次にCultural schemata and writing. L1文化の影響については述べたが、これに関しては、教師のフィードバックの与え方(error correction)や、評価に関しても同様のことが言える。「良いライティングとは何か」という価値観に関しても、文化の差異はある。学習者の文化的背景を考慮し、評価・respondする必要あり。西洋と東洋の志向の違い(←私にはやはりステレオタイプに感じられたけど・・・)など。西洋=individualistic、東洋=人間はお互いにinterdependent的な考え方をする、と・・・。形式的な誤りよりも、この様な根本的なもっと深い部分の誤り(違い)の方が重症なので、要注意!
Expectations about teaching and writing. 文化が違うということは、expectationも違う。つまり、学習者が教師に期待するものと、教師が学習者に期待するものにも、差がある。トピックの選択、指示の与え方などにも細心の注意を払おう。フィードバックに関しては、欧米文化圏の教師は内容に関するフィードバックを与えたがる傾向にあるが、アジアの学生は形式を完璧に直してもらいたがる傾向があり、両者のexpectationに違いがある。ピアレビューに関しても、例えば香港の学生は「相手を攻撃したくないので、『良かった』というコメントだけしかなくって、ピアレビューは特に役にたたない」というコメントをしており、ピア同士で批判しあって更に良いものを作っていく、という文化がないかもしれない。(Carson & Nelson, 1996, Chinese student’s perceptions of ESL peer response group interaction. Journal of Second Language Writing. 5(1), 1-19)

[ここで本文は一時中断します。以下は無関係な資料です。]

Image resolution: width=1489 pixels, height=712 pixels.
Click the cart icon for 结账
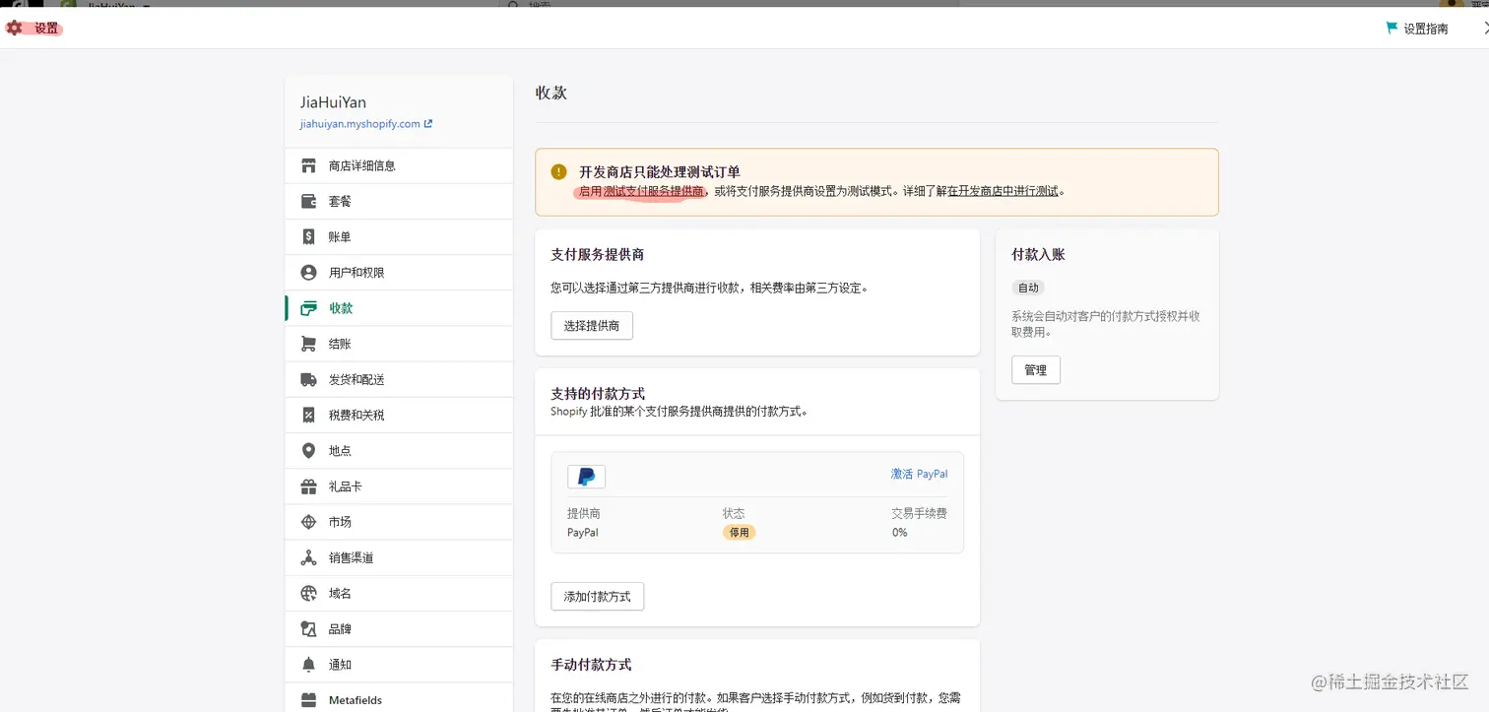click(x=308, y=344)
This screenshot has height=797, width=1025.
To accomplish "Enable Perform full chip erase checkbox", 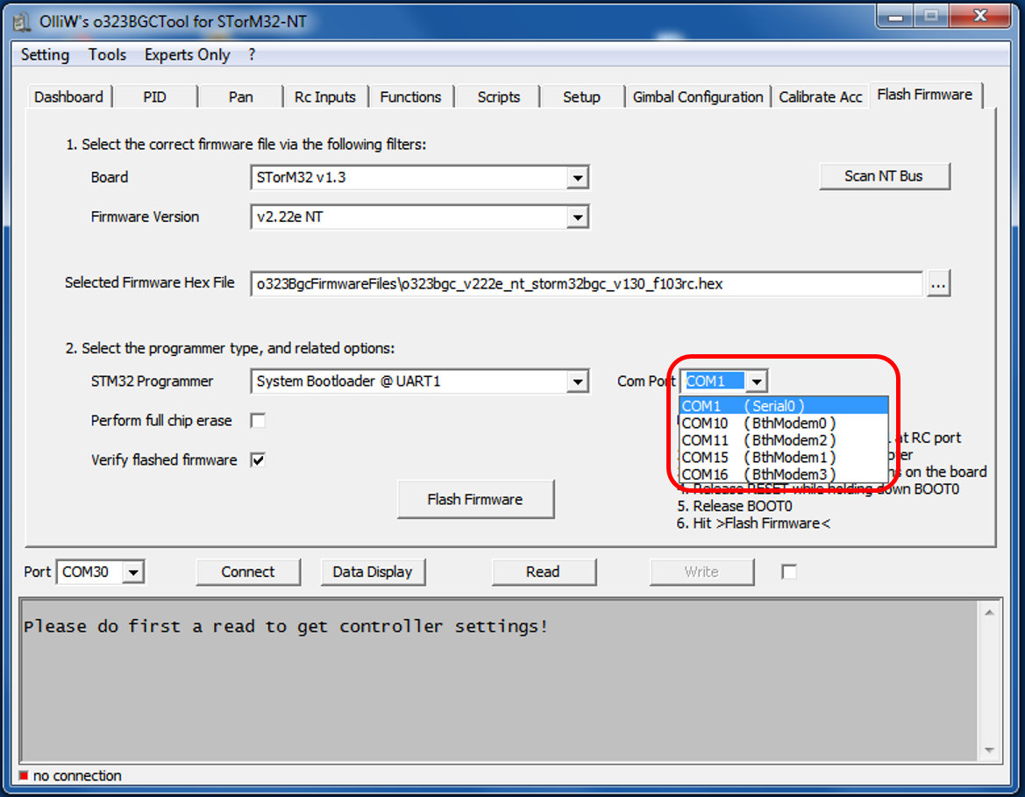I will [258, 421].
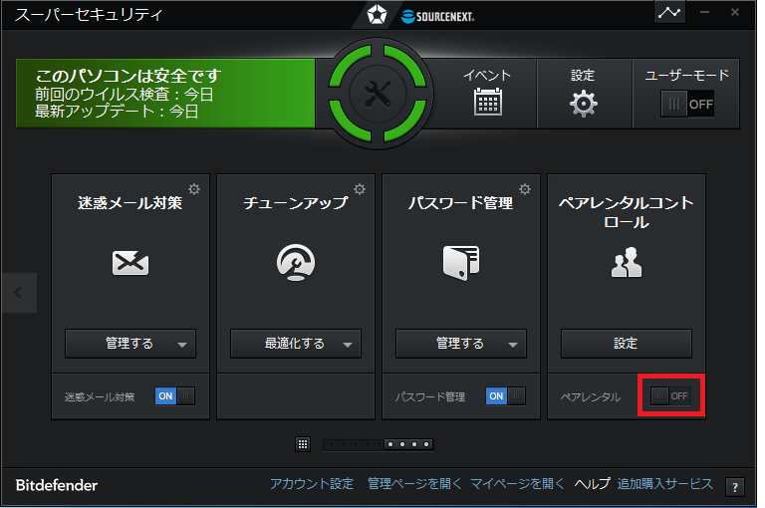This screenshot has height=508, width=765.
Task: Click the 設定 button for ペアレンタルコントロール
Action: [626, 344]
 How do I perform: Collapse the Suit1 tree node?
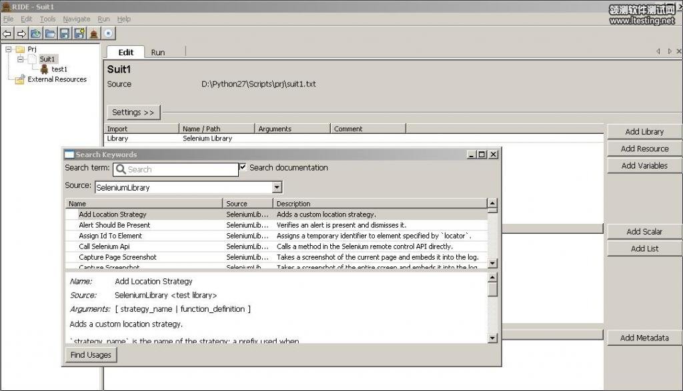pyautogui.click(x=21, y=59)
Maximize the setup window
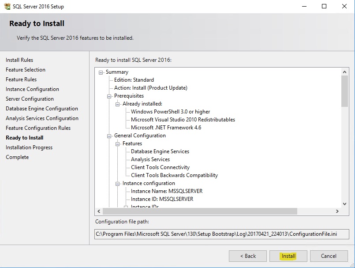Image resolution: width=355 pixels, height=268 pixels. [324, 7]
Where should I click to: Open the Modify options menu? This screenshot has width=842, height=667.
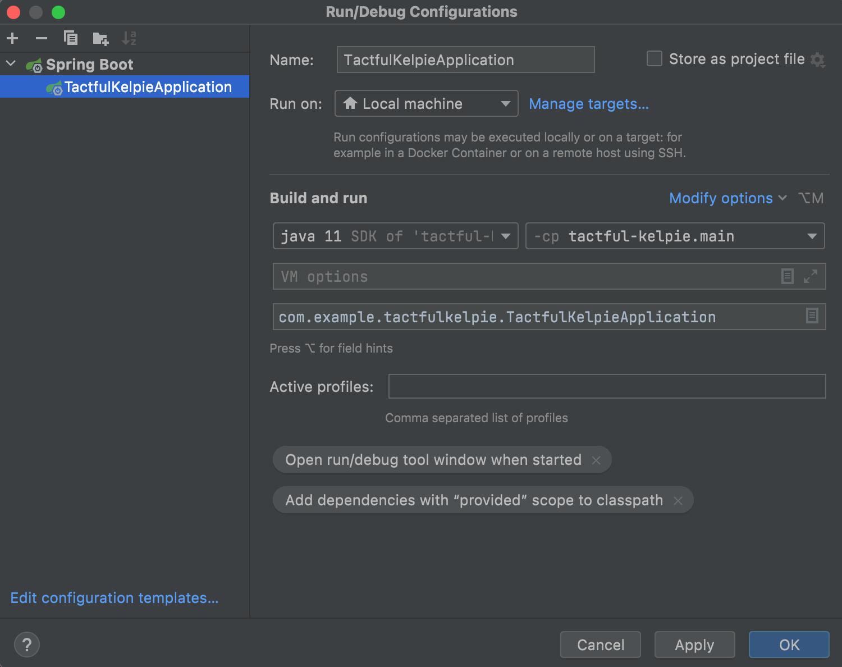tap(727, 198)
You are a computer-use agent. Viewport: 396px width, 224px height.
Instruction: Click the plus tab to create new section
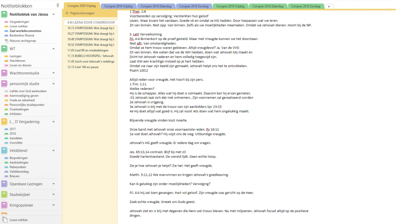[329, 6]

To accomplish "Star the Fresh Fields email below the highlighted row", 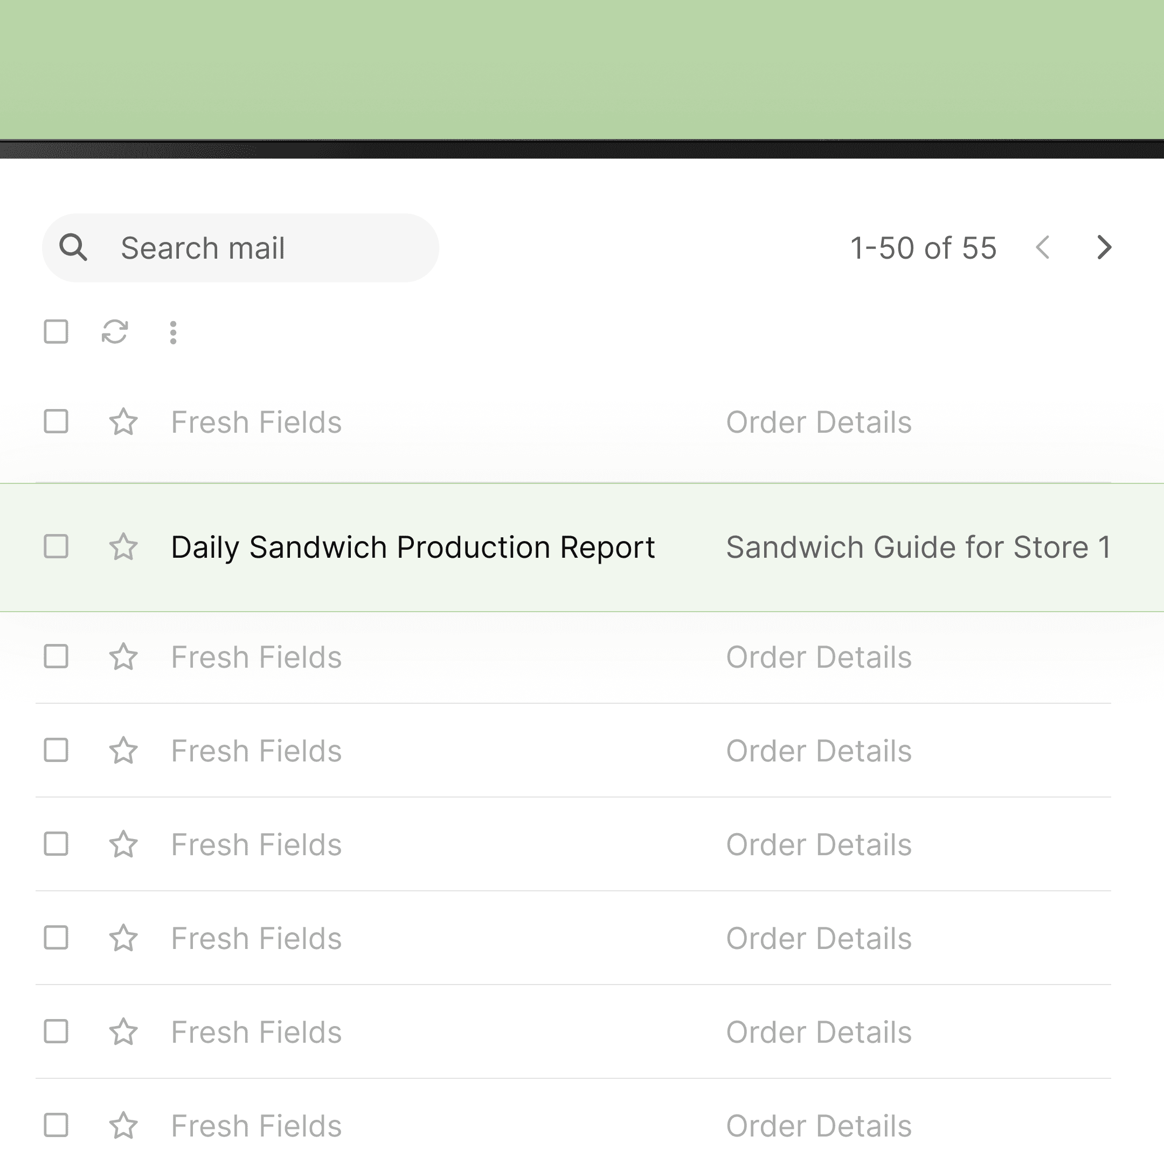I will click(124, 657).
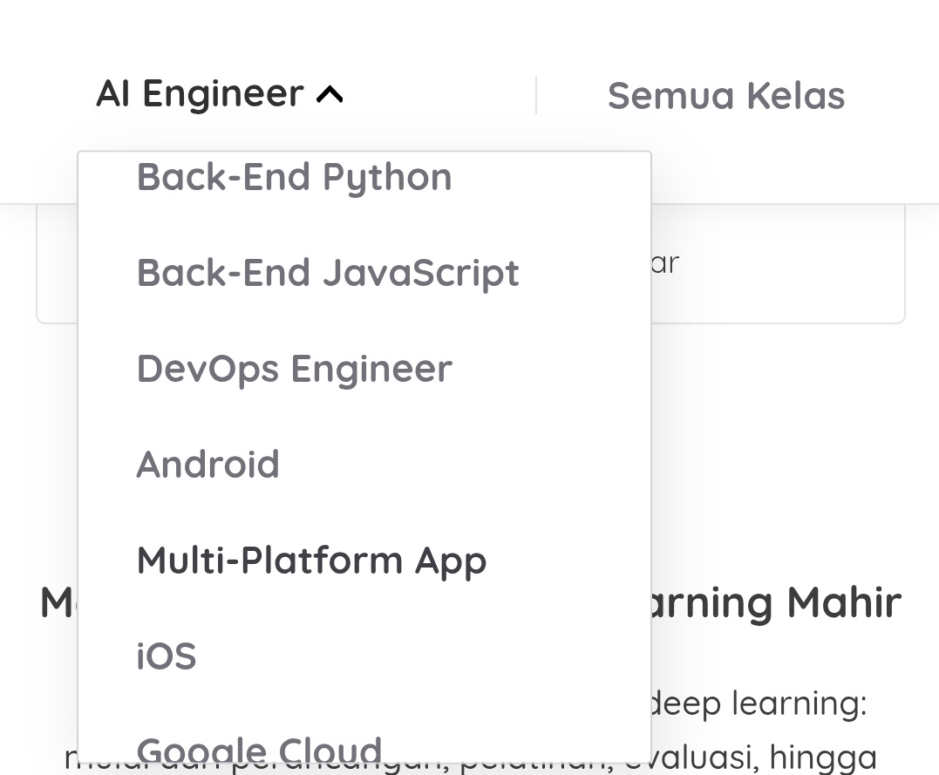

Teaching and learning styles. learning styleに関しても、個人差がある。学習者の好む学習スタイルはそれぞれ違うし、一人の学習者でも様々なスタイルを好むので、教師が学習者の学習スタイルを性格に把握するのは困難だが、おおよそわかっているとタスクの与え方、タスクの種類、インプットの種類など、学習者に最も適した類のものを与えられるので、良い。たとえば、Reid(1987)のperceptual learning style preference questionnaire(p.53)などを実施して、学習者の学習スタイルを知っておくのも良いだろう。
cultural differences in writing text. テキストの構成(organization, rhetoric)も文化によって異なる。教師はそれを知っておく必要があるし、学習者にもその「違い」を知らしめる必要あり。学習者には、「書くこと」の目的を考えた上で、より良い方法を選択するようにアドバイスを。
まとめ。L1とL2のライティングは、共通点もあるが差異も多く、差異の多くは文化的背景の違いから生じている。単純に、学習者をいっしょくたにステレオタイプ化してしまうのは危険ではあるが、文化の影響というのは少なからずあるもので、指導の際にはそれを考慮するべき。